The controversy surrounding the Turner Prize has
become so customary that its absence this year is resounding. Hoo-ha in
the past has included whether the shortlist is too old guard or male
orientated, to whether placing animals in formaldehyde is anything from
immoral to taking art too far. Media coverage peaked last year when two
art students wore Tracey Emin's knickers as balaclavas while dancing on
her work My Bed. And this year? All quiet. The pre-show hype has
been comparatively low-key probably because the work is so accessable.

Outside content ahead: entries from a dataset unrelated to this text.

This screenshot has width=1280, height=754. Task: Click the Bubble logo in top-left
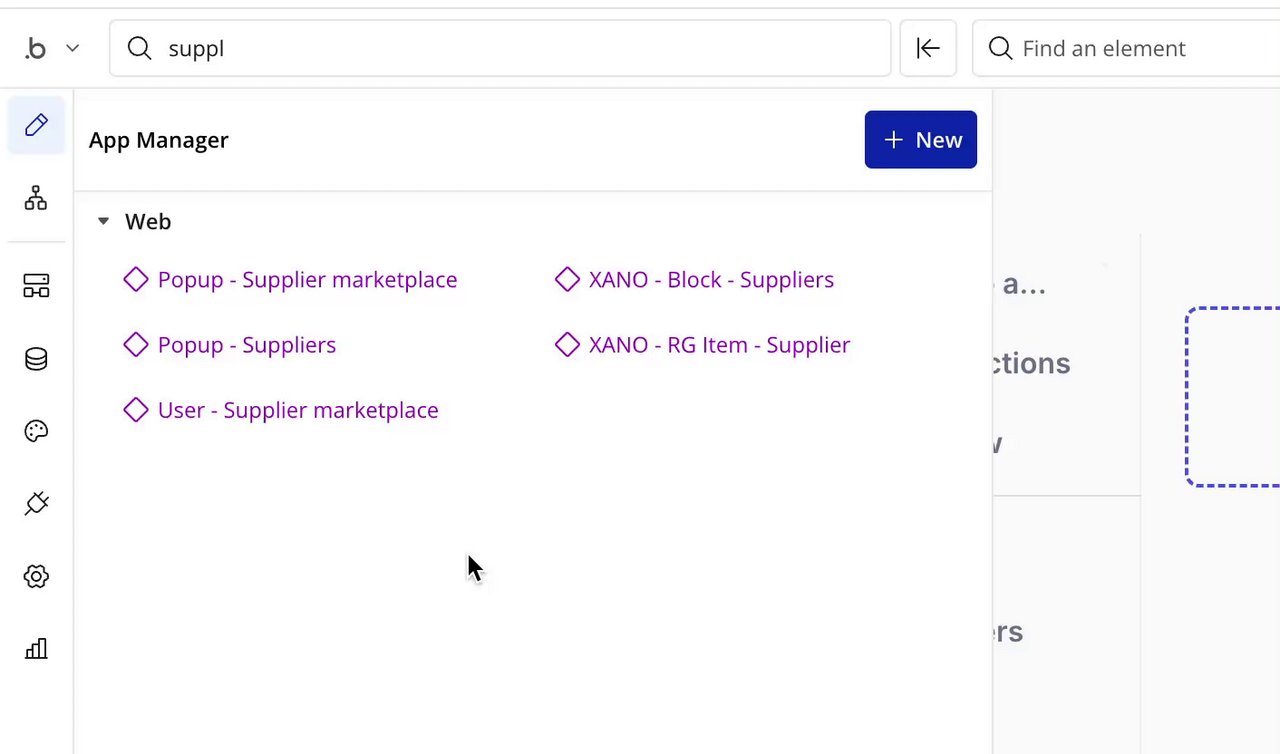coord(36,48)
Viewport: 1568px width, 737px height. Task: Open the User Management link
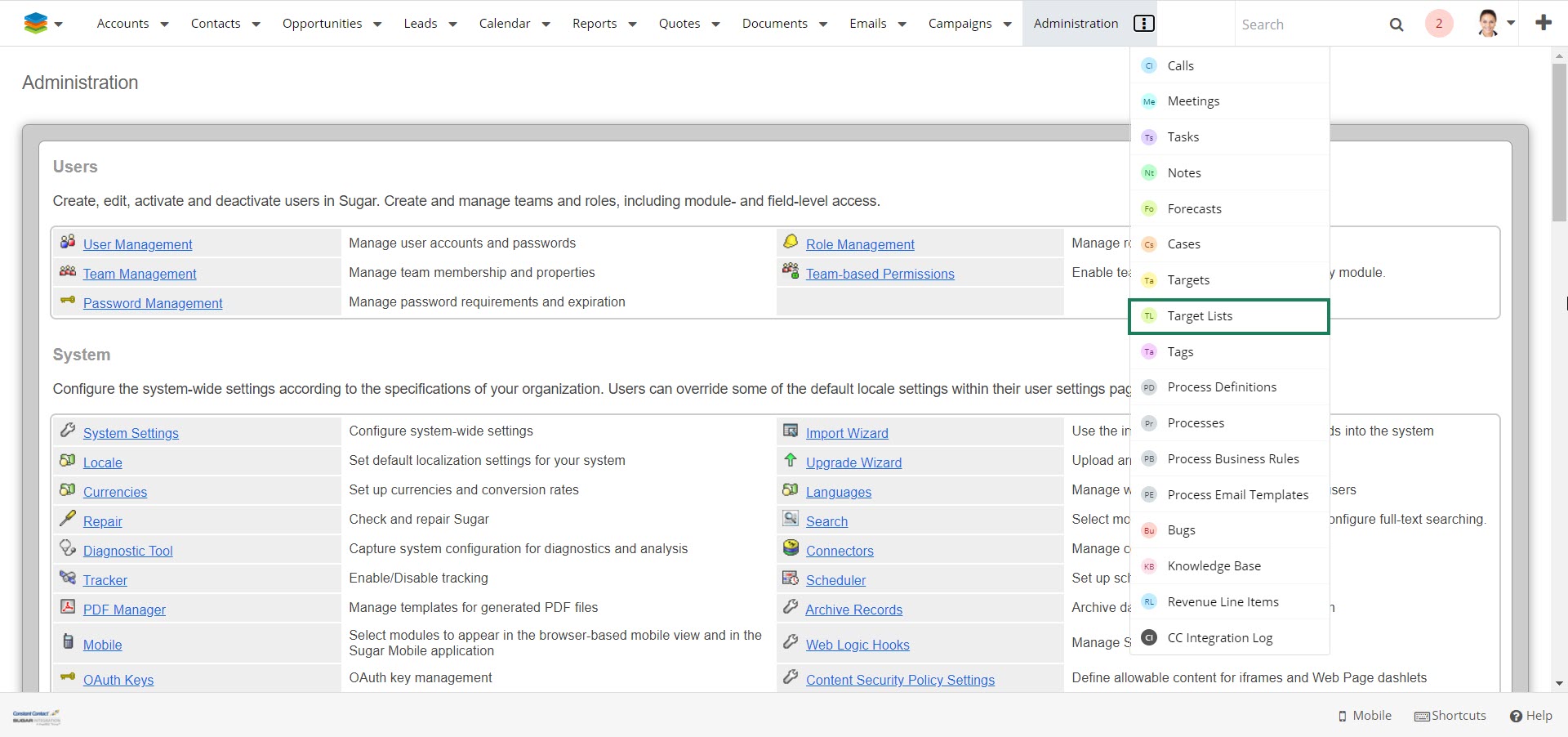click(137, 244)
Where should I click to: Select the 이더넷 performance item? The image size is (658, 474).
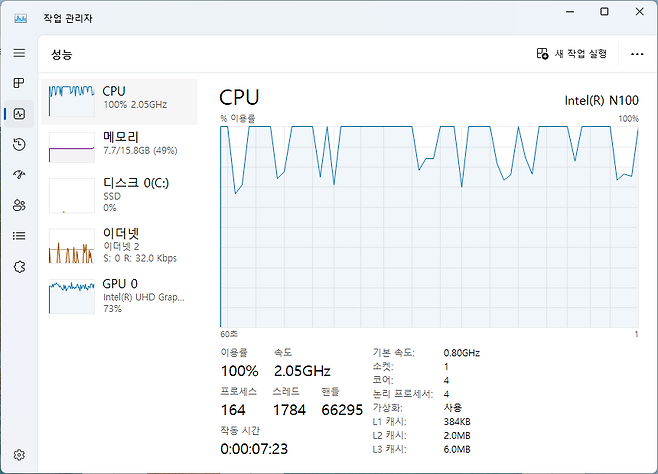pos(120,245)
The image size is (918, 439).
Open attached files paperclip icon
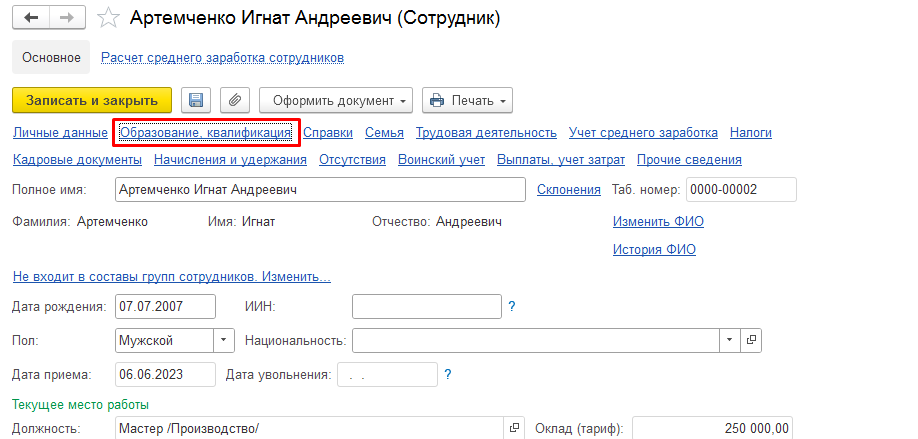(x=233, y=100)
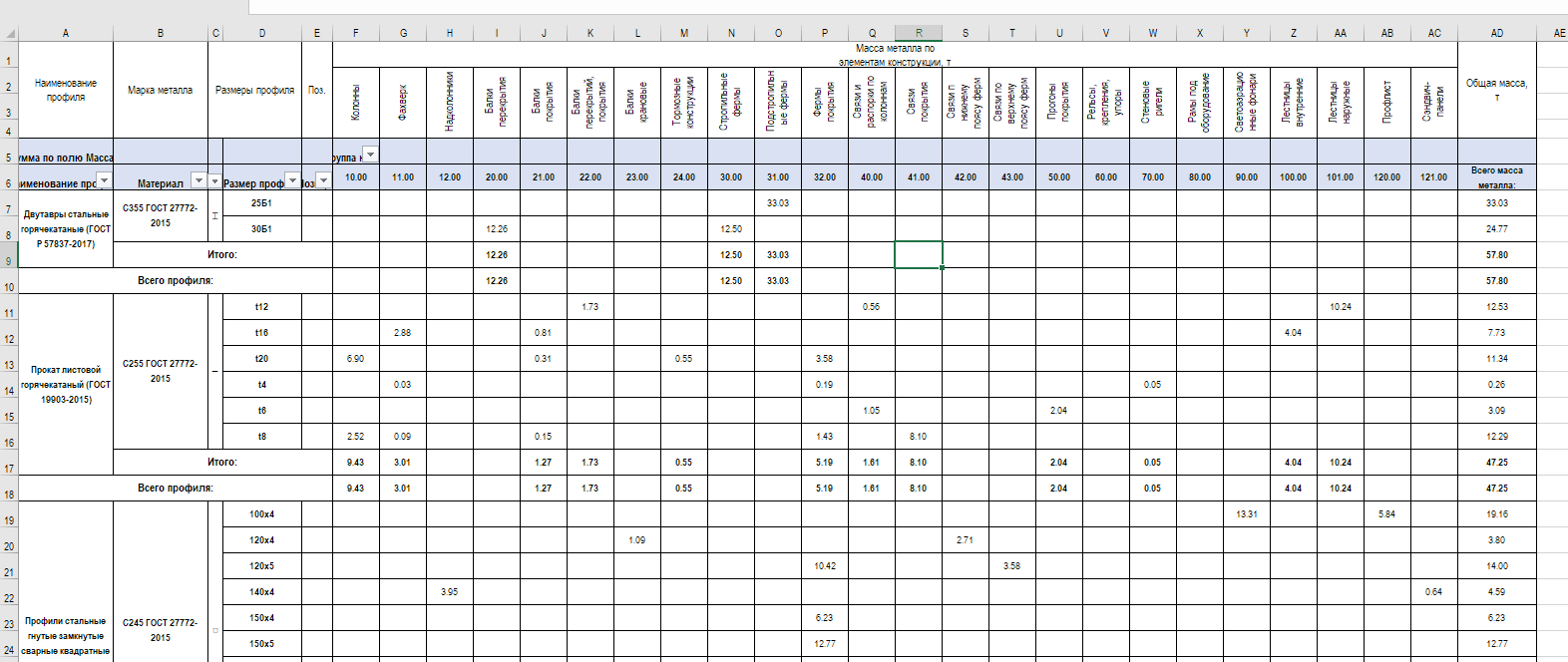Open the Поз. column filter dropdown
The width and height of the screenshot is (1568, 662).
click(323, 180)
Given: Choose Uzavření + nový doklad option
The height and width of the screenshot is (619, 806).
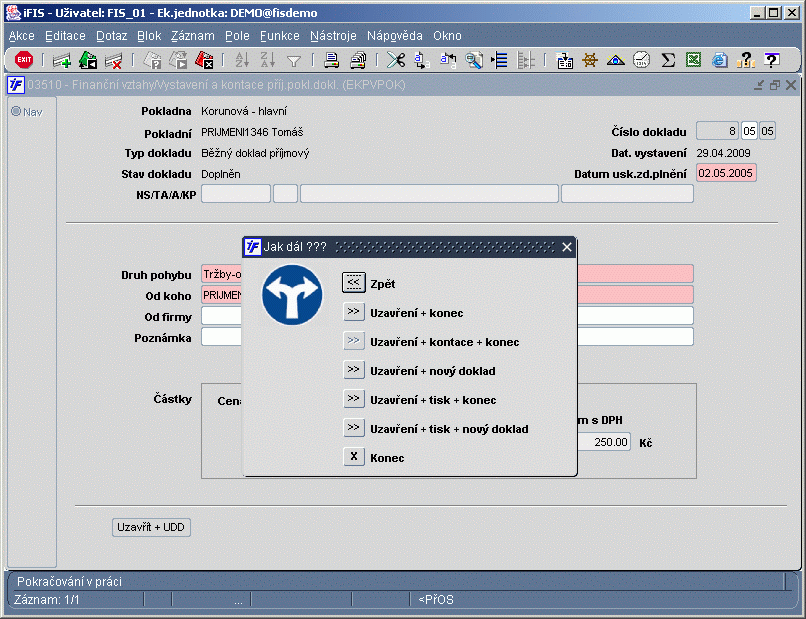Looking at the screenshot, I should pyautogui.click(x=353, y=370).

This year's shortlist for the award is comprised of a photographer,
Wolfgang Tillmans; two painters, Glenn Brown and Michael
Raedecker; and installationist Tomoko Takahashi, who despite
constructing her work from rubbish, has drawn no major flak.
Wolfgang Tillmans
The show opens with Wolfgang Tillmans's photographs
about the unremarkable. A tree forms in the skin on a cup of coffee, a dog
jumps, a tube seat awaits a passenger, somebody's perineum is on closer
inspection a wooden surface bridged by a pair of shorts. Tillmans has
arranged his fleeting moments all over the walls in 19th Century style
rather than lining them up in an eye-level row, which reflects the
disorderly connectedness in his subjects. The overall effect is optimistic
and innocent. Greying, crushed up snow on the pavement gets no less
sentimental treatment than pregnancy, armpits or marks in
margarine.
Glenn Brown
Moving from the sweet to the sickly sweet, Glenn Brown
makes photo-realistic paintings by mixing together reproductions of other
artists' work. The Ever Popular Dead (painting for Ian Curtis) After
Adolf Schaller sums up the exhaustion in Brown's work. Dedicating it
to Joy Division's suicide front-man seems to fit with the Van Goghian
swirls of colour in this bleak landscape that's like the surface of a
brain coated with anemones. Taking this interior landscape idea further,
and the pop references, Oscillate Wildly is a virtually monochrome
copy of a Dali half-human, self-torturing creature sitting on a barren
plain. The title's reference to that cheery popster Morrisey is typical of
Brown's cultural (or acultural you might protest!) layering. His Frank
Aurbach portraits have a raging, putrid fleshiness that has you wonder
where their buyers hang them.
Tomoko Takahashi
Tomoko Takahashi had an installation in the Saatchi
Gallery last year within which I noticed a Sinclair ZX Spectrum computer
from the eighties. Where on earth does she get her materials from? I
suspect there's a strategy in this, as the installation in this show has a
motoring bent. Bits of Scalextrics lie among traffic cones and signage.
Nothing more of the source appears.